- **What you are asked to do**: Only the lines below starting at the one containing "Task: Click the Record button in transport" and ending at the one containing "Viewport: 1895px width, 856px height." belong in the answer, each copied exactly.

- - - -

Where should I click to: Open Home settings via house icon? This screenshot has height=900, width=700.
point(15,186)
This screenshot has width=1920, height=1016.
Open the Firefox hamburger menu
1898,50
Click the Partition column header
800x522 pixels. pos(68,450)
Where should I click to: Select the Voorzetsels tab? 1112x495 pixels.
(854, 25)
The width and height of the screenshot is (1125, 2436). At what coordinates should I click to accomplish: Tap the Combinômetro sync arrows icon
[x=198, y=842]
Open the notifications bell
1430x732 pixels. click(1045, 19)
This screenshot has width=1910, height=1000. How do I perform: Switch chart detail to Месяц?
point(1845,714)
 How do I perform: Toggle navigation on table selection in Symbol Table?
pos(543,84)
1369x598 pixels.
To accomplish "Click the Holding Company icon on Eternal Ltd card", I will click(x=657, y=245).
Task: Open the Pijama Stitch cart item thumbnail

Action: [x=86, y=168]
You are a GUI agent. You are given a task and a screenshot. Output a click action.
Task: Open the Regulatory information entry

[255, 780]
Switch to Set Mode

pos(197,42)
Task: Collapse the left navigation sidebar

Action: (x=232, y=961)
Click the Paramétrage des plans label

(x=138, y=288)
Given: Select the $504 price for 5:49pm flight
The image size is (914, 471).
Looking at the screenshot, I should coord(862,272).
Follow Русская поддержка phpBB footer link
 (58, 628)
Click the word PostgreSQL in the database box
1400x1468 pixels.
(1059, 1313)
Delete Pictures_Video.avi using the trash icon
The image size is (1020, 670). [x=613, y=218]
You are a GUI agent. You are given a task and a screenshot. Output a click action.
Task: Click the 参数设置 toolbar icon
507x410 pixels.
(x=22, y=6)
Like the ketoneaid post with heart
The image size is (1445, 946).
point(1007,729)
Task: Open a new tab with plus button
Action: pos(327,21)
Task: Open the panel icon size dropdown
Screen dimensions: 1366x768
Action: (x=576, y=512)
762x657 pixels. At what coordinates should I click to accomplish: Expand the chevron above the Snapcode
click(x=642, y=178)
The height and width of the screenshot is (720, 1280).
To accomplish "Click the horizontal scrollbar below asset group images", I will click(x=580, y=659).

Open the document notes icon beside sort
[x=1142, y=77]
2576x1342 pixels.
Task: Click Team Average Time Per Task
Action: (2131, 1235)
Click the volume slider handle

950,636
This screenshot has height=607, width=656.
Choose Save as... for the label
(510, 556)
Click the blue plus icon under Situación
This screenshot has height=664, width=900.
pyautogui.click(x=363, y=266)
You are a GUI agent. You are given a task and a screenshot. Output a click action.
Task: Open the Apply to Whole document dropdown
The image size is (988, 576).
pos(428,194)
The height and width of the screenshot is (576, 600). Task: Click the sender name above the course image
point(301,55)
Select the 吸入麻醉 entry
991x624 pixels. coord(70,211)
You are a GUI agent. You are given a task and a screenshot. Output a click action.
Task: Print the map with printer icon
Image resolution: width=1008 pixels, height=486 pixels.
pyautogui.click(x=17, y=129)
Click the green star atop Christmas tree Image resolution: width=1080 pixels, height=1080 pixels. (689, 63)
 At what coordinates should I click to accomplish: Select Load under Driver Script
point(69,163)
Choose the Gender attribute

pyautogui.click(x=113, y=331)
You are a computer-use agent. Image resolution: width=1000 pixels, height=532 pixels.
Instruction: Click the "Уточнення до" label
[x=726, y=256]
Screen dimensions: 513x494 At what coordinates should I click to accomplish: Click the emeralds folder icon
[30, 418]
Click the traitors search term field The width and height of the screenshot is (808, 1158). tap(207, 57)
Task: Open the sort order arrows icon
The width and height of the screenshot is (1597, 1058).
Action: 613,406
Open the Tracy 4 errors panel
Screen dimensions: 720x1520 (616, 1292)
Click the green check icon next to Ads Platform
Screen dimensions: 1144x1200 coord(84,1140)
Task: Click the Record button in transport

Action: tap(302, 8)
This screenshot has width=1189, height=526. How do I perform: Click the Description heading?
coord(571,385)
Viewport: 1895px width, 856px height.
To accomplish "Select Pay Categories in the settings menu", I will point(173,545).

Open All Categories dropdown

- - - -

- **Result**:
Task: Click the Record button in transport

Action: tap(302, 8)
This screenshot has width=1189, height=526. How do I perform: Click the Description heading?
coord(571,385)
Viewport: 1895px width, 856px height.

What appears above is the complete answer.